* About this exercise: Output every line of the entries from the line containing "Click Pro checkmark" through the last, exactly, with no other content.

* Entries shown:
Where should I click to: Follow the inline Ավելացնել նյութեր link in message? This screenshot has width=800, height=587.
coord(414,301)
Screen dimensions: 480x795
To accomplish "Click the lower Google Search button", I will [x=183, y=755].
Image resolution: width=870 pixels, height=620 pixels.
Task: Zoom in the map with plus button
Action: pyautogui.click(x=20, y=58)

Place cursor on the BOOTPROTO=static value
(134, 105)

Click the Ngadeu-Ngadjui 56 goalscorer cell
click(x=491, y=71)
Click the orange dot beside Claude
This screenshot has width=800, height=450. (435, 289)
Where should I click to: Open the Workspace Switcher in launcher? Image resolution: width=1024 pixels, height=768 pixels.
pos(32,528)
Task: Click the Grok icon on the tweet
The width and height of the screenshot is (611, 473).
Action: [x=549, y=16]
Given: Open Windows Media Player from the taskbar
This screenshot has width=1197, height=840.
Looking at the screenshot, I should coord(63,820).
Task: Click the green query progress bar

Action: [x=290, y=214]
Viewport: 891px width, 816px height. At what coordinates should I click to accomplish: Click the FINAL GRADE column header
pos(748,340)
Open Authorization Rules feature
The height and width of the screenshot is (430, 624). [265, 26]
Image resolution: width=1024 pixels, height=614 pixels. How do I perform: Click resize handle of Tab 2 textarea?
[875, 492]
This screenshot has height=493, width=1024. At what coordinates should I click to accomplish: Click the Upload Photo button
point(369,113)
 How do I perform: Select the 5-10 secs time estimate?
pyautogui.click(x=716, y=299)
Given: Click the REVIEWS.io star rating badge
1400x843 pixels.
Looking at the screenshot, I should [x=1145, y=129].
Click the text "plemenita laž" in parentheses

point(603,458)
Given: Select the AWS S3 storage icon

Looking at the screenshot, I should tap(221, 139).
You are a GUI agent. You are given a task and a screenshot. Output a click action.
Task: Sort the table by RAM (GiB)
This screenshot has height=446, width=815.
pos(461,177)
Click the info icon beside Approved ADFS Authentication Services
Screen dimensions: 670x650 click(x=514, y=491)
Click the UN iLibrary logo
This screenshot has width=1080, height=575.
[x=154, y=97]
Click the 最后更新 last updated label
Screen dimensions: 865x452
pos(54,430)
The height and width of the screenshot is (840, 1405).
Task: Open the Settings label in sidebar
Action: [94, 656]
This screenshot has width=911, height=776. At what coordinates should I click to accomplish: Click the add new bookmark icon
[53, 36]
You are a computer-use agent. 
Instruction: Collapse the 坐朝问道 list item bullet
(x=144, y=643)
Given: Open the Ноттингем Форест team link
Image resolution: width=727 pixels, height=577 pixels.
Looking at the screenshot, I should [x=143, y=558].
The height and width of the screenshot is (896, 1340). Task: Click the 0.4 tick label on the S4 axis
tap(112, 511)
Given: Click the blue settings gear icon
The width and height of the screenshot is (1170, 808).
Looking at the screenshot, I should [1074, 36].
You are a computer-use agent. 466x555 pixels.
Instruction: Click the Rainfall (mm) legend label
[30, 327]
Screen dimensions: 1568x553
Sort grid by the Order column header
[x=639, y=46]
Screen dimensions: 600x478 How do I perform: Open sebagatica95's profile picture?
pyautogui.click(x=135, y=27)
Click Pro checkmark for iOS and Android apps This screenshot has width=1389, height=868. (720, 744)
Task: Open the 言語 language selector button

* Solution to the exercise:
Click Pro checkmark for iOS and Android apps This screenshot has width=1389, height=868. (720, 744)
Task: Open the 言語 language selector button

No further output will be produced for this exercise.